● Supplied passage
++++++
[Date Prev][Date Next][Thread Prev][Thread Next][Date Index][Thread Index]

MPI_FINALIZE



A few points:

1. Implementing the change in MPI_FINALIZE to make it collective over "the
union of all processes that have been and continue to be connected" is a
non-trivial distributed algorithm, since it is essentially a barrier over
potentially unrelated and not-directly-connected processes.

2. Is there a difference between "have been and continue to be connected"
and "are connected"?

3. This change can potentially drastically change the semantics of
currently-valid MPI programs.

As one example: currently-valid "task-farm" programs may unintentionally
cause a lot of "zombied" MPI processes that are simply waiting for an
MPI_FINALIZE from their ancestor(s).  Consider what happens if a root
process continually spawns short-lived MPI processes to perform some task
in a "fire and forget" kind of model.  The short-lived child processes
could previously invoke MPI_FINALIZE and die.  With the proposed change,
the short-lived processed will now block waiting for the parent to invoke
MPI_FINALIZE as well.
++++++
● Short problem a
Duplicate the lines of the listing below, starting with the line containing "Where should I click to: Select the Top" and going on through the final line of the listing.

● Dataset content
++++++
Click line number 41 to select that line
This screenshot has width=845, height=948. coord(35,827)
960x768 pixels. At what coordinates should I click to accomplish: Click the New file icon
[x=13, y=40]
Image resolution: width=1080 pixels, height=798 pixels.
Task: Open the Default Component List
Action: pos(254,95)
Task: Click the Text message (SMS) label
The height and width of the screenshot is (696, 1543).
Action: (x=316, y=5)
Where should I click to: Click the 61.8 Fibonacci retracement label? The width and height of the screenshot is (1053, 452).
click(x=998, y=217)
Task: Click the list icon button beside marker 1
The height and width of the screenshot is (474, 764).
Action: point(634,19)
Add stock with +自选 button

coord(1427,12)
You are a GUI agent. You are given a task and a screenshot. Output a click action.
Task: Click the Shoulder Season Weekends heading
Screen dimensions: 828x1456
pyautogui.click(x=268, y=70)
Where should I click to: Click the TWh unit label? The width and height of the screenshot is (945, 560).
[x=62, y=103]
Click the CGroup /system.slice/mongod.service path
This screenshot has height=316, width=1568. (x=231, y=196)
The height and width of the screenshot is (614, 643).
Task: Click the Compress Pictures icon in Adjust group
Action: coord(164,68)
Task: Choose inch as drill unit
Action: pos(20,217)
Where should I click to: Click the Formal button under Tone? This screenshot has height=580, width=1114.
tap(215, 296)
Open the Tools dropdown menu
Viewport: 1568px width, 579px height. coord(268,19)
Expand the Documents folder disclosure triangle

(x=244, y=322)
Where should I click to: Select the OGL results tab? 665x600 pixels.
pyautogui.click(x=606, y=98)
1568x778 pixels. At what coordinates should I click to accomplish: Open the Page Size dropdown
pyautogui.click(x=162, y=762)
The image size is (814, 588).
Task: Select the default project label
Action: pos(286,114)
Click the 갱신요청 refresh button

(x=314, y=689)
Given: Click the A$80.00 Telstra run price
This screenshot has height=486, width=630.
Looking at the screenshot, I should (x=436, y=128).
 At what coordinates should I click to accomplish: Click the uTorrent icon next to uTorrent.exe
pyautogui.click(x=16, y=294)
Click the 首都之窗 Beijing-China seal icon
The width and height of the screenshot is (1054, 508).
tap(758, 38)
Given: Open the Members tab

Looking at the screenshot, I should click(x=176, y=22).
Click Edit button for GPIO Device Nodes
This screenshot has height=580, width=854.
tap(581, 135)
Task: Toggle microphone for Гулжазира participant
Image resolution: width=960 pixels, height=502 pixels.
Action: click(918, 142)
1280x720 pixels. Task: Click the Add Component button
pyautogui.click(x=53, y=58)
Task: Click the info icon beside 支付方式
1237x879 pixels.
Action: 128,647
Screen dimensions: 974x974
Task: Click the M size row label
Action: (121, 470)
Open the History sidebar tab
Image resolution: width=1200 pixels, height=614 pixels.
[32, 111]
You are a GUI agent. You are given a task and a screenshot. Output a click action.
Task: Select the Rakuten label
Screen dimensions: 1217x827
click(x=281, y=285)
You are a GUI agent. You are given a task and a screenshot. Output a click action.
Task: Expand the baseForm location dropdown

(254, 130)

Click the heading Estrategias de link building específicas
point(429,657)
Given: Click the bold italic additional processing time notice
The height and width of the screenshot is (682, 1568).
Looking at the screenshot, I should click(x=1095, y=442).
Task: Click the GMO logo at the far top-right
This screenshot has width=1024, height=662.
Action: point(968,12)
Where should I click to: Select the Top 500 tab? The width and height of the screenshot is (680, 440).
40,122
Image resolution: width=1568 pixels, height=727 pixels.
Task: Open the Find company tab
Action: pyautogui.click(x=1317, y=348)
++++++
● Short problem b
Write the next part of the post on the proposed MPI_FINALIZE change, picking up after its last sentence.

● Exercise result a
Where should I click to: Select the Top 500 tab? The width and height of the screenshot is (680, 440).
40,122
Image resolution: width=1568 pixels, height=727 pixels.
Task: Open the Find company tab
Action: pyautogui.click(x=1317, y=348)

● Exercise result b
This program can be fixed by having the root and child processes invoke
MPI_COMM_DISCONNECT right after spawning (or after whenever the last
message between the root and children finishes) so that the child can
MPI_FINALIZE by itself, and then die.

But my concern is backwards compatibility: we have no idea how many
programs exist that rely on MPI_FINALIZEing over just MPI_COMM_WORLD.
Changing the spec now could cause unintended side-effects in
currently-valid MPI programs.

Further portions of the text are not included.